» TASK OBJECTIVE:
Scan the entries below and report only how many lines contain "computer".

Start of DATASET EXTRACT

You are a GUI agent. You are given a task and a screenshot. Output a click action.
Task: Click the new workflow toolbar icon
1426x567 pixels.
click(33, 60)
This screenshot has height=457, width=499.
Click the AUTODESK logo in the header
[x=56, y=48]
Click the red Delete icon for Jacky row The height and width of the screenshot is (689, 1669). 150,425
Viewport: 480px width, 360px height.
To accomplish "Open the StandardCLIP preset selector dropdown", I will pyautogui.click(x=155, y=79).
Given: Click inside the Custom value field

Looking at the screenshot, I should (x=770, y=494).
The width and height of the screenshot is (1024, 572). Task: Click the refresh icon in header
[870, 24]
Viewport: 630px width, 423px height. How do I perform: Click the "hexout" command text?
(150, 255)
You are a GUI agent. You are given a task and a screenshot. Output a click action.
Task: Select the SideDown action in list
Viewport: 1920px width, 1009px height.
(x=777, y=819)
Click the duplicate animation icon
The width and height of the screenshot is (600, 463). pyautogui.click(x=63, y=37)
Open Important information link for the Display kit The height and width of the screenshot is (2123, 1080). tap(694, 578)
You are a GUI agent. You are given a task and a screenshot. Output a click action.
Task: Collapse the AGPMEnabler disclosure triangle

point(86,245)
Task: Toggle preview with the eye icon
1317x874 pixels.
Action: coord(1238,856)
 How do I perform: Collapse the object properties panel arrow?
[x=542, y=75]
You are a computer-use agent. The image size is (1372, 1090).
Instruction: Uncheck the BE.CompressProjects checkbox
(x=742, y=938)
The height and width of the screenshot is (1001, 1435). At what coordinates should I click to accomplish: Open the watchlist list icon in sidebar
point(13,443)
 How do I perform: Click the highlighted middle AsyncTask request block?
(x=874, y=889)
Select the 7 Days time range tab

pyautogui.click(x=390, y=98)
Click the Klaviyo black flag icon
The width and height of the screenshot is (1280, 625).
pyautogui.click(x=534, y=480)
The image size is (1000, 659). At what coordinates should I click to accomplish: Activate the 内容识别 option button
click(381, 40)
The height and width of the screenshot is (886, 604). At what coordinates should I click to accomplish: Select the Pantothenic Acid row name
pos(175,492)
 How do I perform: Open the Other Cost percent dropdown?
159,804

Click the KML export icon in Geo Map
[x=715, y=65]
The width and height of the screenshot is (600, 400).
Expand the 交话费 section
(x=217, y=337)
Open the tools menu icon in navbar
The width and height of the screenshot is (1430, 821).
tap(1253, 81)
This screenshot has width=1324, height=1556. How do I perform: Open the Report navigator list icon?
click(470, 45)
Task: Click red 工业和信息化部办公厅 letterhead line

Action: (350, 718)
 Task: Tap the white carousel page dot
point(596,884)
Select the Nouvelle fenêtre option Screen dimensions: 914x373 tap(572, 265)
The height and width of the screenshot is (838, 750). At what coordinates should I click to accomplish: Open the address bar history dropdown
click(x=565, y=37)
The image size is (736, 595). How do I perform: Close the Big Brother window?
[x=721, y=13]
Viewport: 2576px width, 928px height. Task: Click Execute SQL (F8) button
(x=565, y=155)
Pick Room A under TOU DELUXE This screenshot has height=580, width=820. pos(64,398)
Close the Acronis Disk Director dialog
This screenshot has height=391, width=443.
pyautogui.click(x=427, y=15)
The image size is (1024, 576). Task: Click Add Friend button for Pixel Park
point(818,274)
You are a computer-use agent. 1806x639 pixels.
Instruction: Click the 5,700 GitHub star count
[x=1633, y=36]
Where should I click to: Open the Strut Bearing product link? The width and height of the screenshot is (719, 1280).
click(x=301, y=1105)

End of DATASET EXTRACT

» WRITTEN ANSWER:
2